Document text:

>>>

Credit: Allison Shelley for American Education
When you think of a school playground, what do you envision? Children coming together to play, explore, share stories, question and more. There is joy. There is curiosity. There is learning. There is no formal structure for how these interactions happen, they just do. It’s natural, organic and comes from a place of humanity.
The school playground offers a common space in which exploration and learning are the goals. Imagine if we applied this playground metaphor to students exploring identities in the context of the classroom? Like the playground, they are joyful, curious, and learning about who they are, comfortably sharing stories and exploring new ideas surrounding identity with their classmates and teacher.
Unfortunately, the traditional (yet pervasive) mindset regarding school’s purpose does not allow for students to dig into and share who they are while feeling affirmed in their identity. In their work, researchers Eréndira Rueda and Amy Noelle Parks (2020) found what many of us have witnessed in schools: that students are often encouraged to conform to what school and society deem as the “model” student, which entails not talking out, not questioning/challenging the teacher, completing work, and following rules.
Schools are often positioned as places for socialization. Researcher Justin Saldana has focused much of his work on power and conformity in today’s schools, and he asserts that “The purpose of schooling is the transmission of culture, the process by which the culture of a society is passed on to its children.”
But whose culture is being transmitted? Whose beliefs and values are being implicitly and explicitly taught? If those in our districts and schools have a certain set of beliefs regarding how students should look, think and behave, then students will be stifled in their opportunities to discover, share and take pride in who they are.

<<<

Dataset content:
>>>

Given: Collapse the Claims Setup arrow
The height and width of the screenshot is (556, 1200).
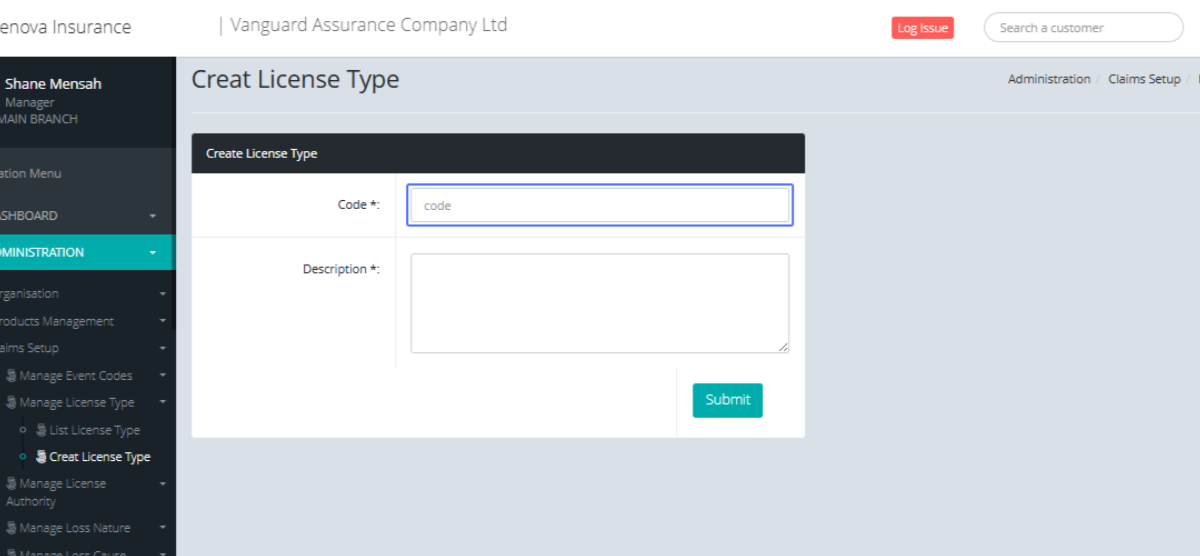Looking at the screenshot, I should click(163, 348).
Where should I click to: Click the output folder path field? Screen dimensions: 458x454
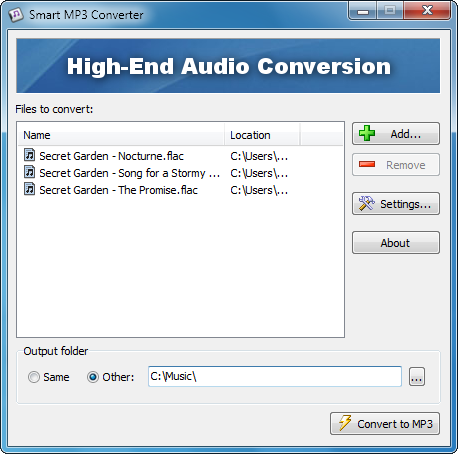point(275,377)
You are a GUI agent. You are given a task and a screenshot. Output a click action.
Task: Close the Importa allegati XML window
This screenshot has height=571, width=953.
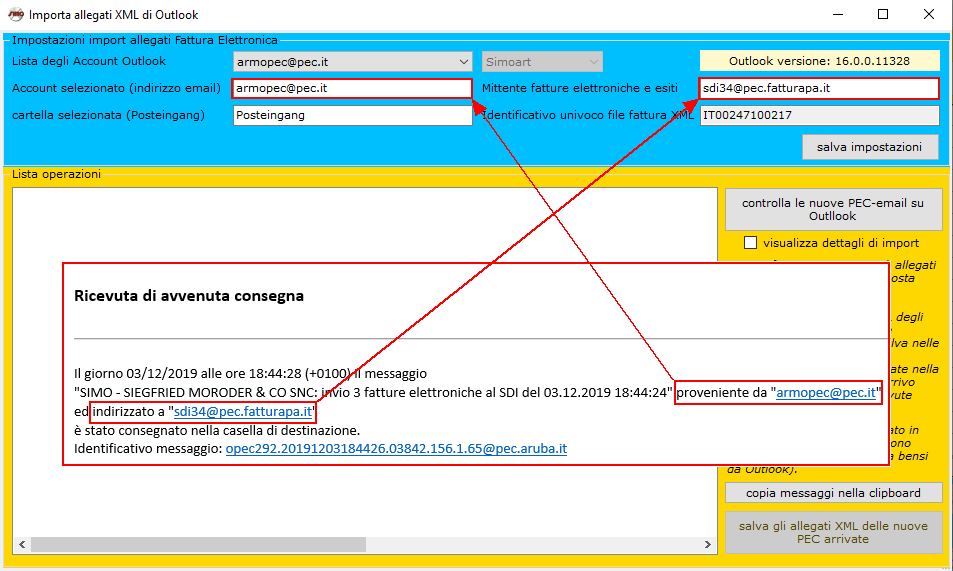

<<<

Action item: Quote the full text about the school playground and student identity word for word. The records have no connection to the text.

Response to the task:
Credit: Allison Shelley for American Education
When you think of a school playground, what do you envision? Children coming together to play, explore, share stories, question and more. There is joy. There is curiosity. There is learning. There is no formal structure for how these interactions happen, they just do. It’s natural, organic and comes from a place of humanity.
The school playground offers a common space in which exploration and learning are the goals. Imagine if we applied this playground metaphor to students exploring identities in the context of the classroom? Like the playground, they are joyful, curious, and learning about who they are, comfortably sharing stories and exploring new ideas surrounding identity with their classmates and teacher.
Unfortunately, the traditional (yet pervasive) mindset regarding school’s purpose does not allow for students to dig into and share who they are while feeling affirmed in their identity. In their work, researchers Eréndira Rueda and Amy Noelle Parks (2020) found what many of us have witnessed in schools: that students are often encouraged to conform to what school and society deem as the “model” student, which entails not talking out, not questioning/challenging the teacher, completing work, and following rules.
Schools are often positioned as places for socialization. Researcher Justin Saldana has focused much of his work on power and conformity in today’s schools, and he asserts that “The purpose of schooling is the transmission of culture, the process by which the culture of a society is passed on to its children.”
But whose culture is being transmitted? Whose beliefs and values are being implicitly and explicitly taught? If those in our districts and schools have a certain set of beliefs regarding how students should look, think and behave, then students will be stifled in their opportunities to discover, share and take pride in who they are.